“Unbagging” Disney Channel’s Marketing Ploys

Curator's Note

The Disney Channel television program Hannah Montana (2009-2011) functioned as an advertisement convincing viewers to buy products related to the program and its star, Miley Cyrus. The popular series became a billion dollar enterprise for a couple of reasons. First, the duality of the program’s plot (an ordinary girl lives a secret double life as a pop star and the actress who portrayed this role is a real life pop star) tapped into the duality of tween girl viewers’ real lives and fantasies. Second, Disney Channel created purchasing opportunities for audiences that paralleled the purchasing behavior of characters on the program, thereby prompting viewers to mimic what they saw on screen.
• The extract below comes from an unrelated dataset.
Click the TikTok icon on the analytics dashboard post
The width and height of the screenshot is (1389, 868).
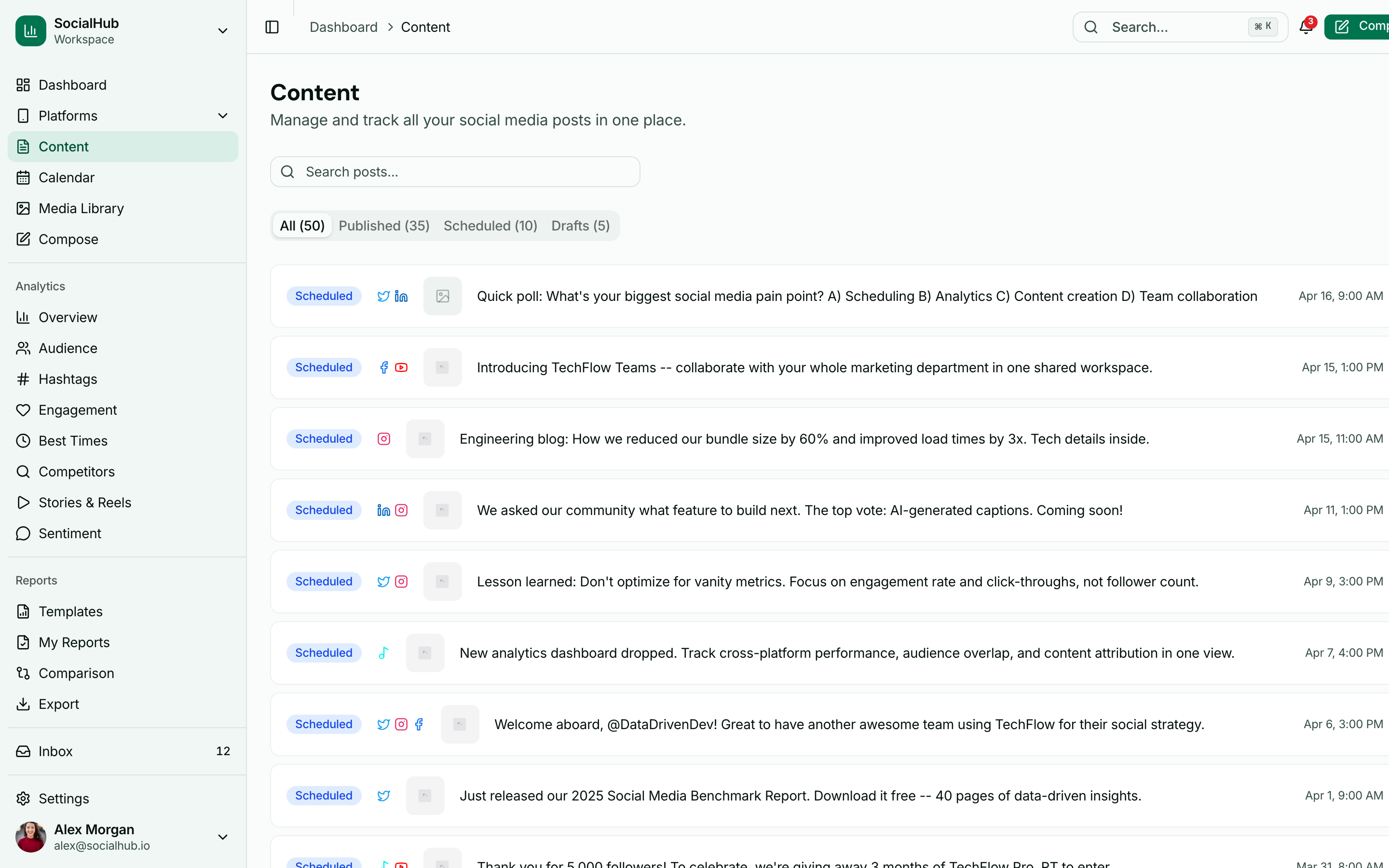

As evidence of Disney Channel’s successful marketing strategies, on media outlets such as YouTube, Hannah Montana “unbaggings” grew in popularity. In these videos, users recorded themselves unpacking and displaying the many bags of Hannah Montana or Miley Cyrus merchandise they just bought. After receiving requests from friends and subscribers to view her collection of merchandise, YouTube user Aly Walker created a four-part video series where she shows off her “Hannah Montana Stuff”. At first I was amazed that 36,000+ viewers would watch the crudely shot footage in which only Walker’s hands are shown displaying her Hannah Montana ice packs, sandwich bags, and deodorant. Halfway into the video, however, I found myself in the position of jealous voyeur as Walker pulled out signed copies of Cyrus’s autobiography which she had received from the pop star herself.

Seeing the autograph as her communion with fame and recognizing my sudden desire to consume, I began to understand not only what these products mean to her, but why she and others desire the items. Disney created these products as an extension of the fantasy world portrayed on the series and are constant reminders of fame, money, happiness, recognition, popularity, and acceptance; aspects of life many—especially tweens—desire.

The accompanying video clip contains a scene from the pilot episode of Hannah Montana and an excerpt from Walker’s videos and demonstrates an eerie parallel about material excess that is a daunting reminder of Disney Channel’s pervasive marketing to and capturing of the youth demo.